イランとペルシャ湾岸諸国との間で予定されていた会合が延期され、中東における外交努力が後退した。地域の主要な石油輸送路周辺で新たな攻撃が発生したことも相まって、世界のエネルギー供給に対する懸念が深まり、週明けの市場で原油価格は急騰した。
外交的解決への期待が後退
中東の外交関係者は、イランと湾岸アラブ諸国がホルムズ海峡の航行ルート管理に関する合意案を協議するため、月曜日に開催予定だった会合に期待を寄せていた。しかし、オマーンのセイイド・バドル・アルブサイディ外相は日曜深夜、「コンセンサスを形成するため」として会合の延期を発表した。
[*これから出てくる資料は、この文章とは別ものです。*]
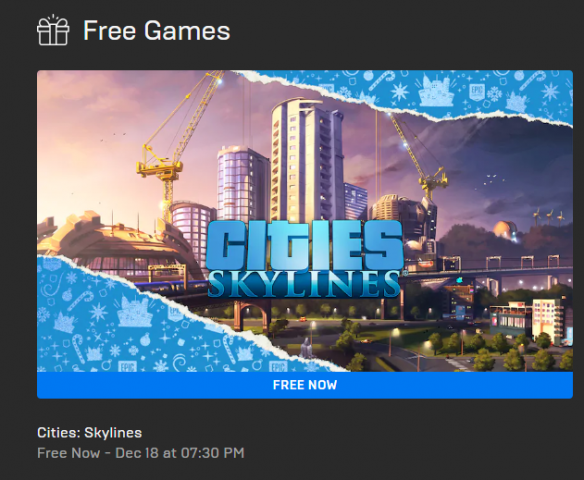584x480 pixels.
Task: Click the FREE NOW blue banner
Action: 305,385
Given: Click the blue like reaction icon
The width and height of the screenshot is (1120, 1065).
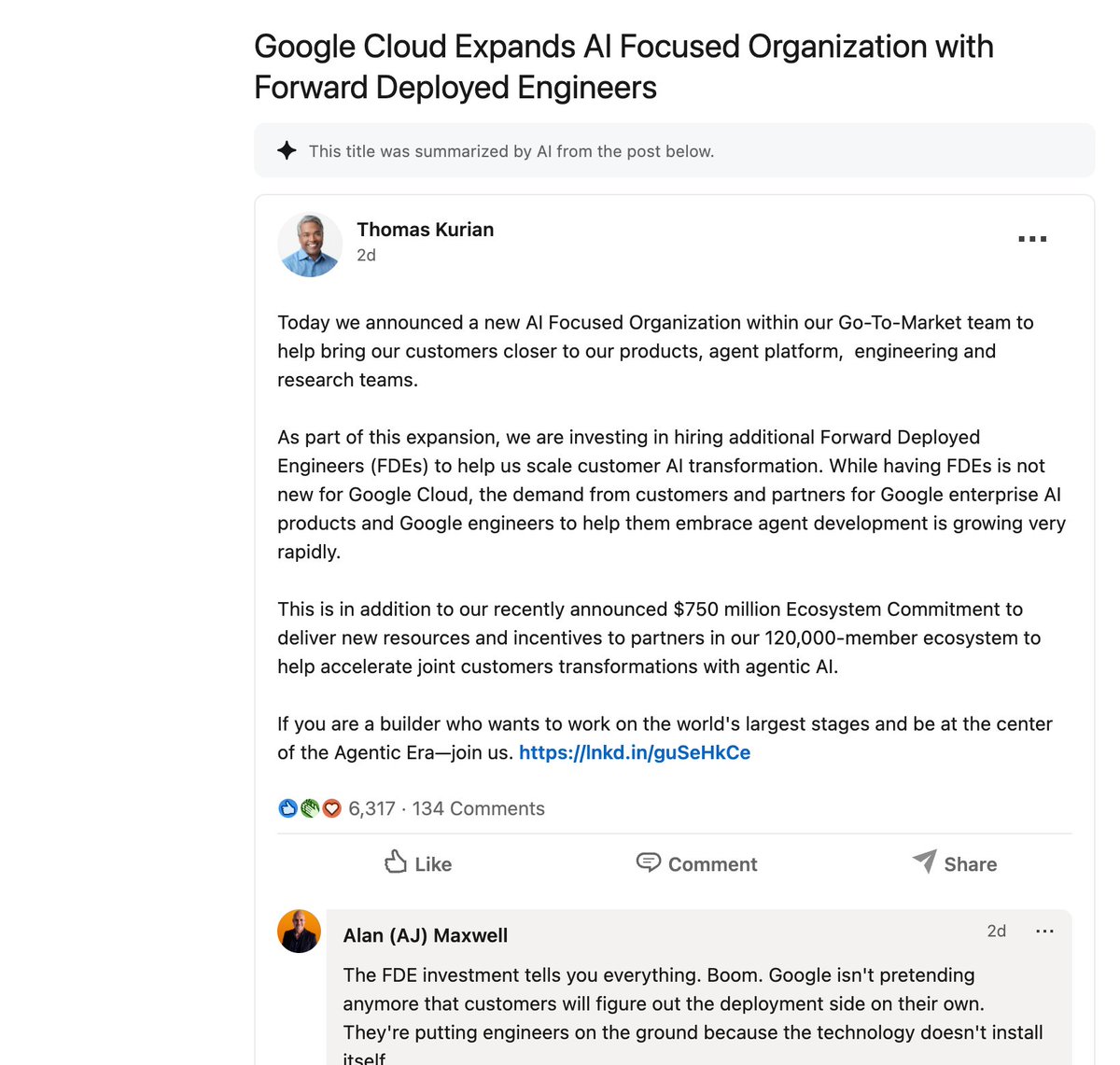Looking at the screenshot, I should 287,808.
イランのファルス通信は、同国外務省当局者の話として、この延期は一部の地域諸国からの要請に基づくもので、イランとオマーンが共同で決定したと報じた。この延期により、地域の緊張緩和に向けた外交的突破口が開かれるとの期待は当面遠のいた形だ。
複数の要因で供給懸念が深刻化
外交交渉の停滞に加え、物理的な供給リスクも高まっている。市場の懸念を増幅させている主な要因は以下の通りだ。
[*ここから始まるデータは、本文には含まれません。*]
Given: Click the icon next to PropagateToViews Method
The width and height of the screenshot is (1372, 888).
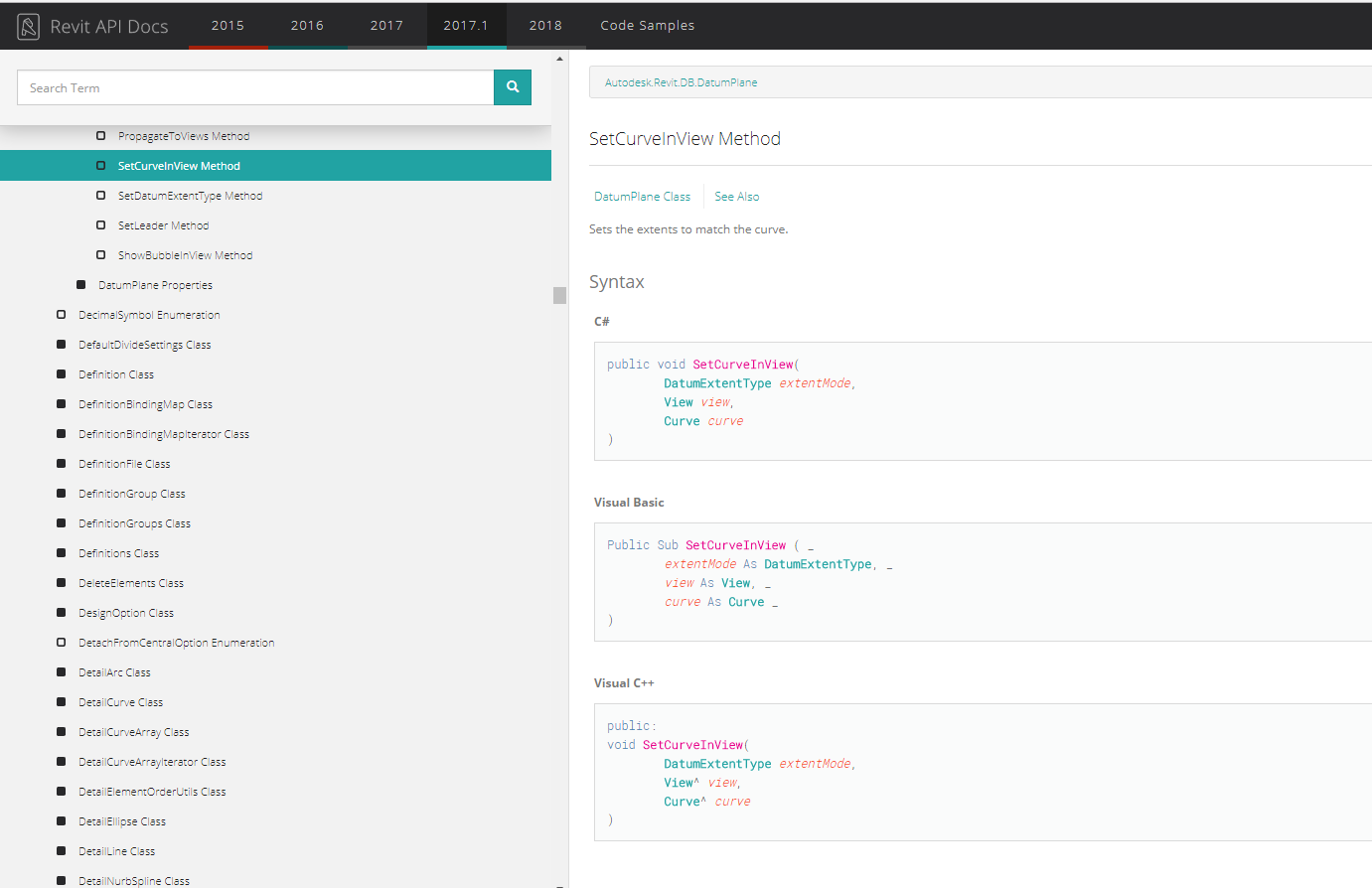Looking at the screenshot, I should point(100,136).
Ad- サウジのパイプライン停止: 世界最大の石油輸出国であるサウジアラビアは、金曜日にドローン攻撃で損傷した主要な東西パイプライン(全長1,200km)を週末も閉鎖したままだ。ロイター通信によると、紅海沿岸のヤンブ港にある備蓄は輸出を維持できるのが5~7日分程度とされ、パイプラインの閉鎖が長引けば、世界の石油供給の最大4%が危険にさらされる可能性がある。
- 輸送路での新たな攻撃: 英国海事貿易機関(UKMTO)は日曜日、ホルムズ海峡を航行中の船舶が飛翔体による攻撃を受け、火災が発生したと報告。またイラン側も、自国の商業船が沖合で攻撃され、乗組員1人が死亡、4人が負傷したと発表しており、地域の緊張は一段と高まっている。
高まる地政学リスク
今回の事態の背景には、イエメンのイラン系武装組織フーシ派によるサウジアラビアへの越境攻撃の活発化がある。フーシ派は紅海の入り口を扼するバブ・エル・マンデブ海峡のペリム島を占領したと主張しており、重要な海上交通路におけるリスクがホルムズ海峡以外にも拡大している。
イランのアッバス・アラクチ外相は、米国がイランの要求を満たさない限り、オマーンとのいかなる合意にもかかわらずホルムズ海峡を再開しないと明言している。外交的解決の道筋が見えない中、中東の地政学リスクはエネルギー市場にとって引き続き最大の不安定要因となっている。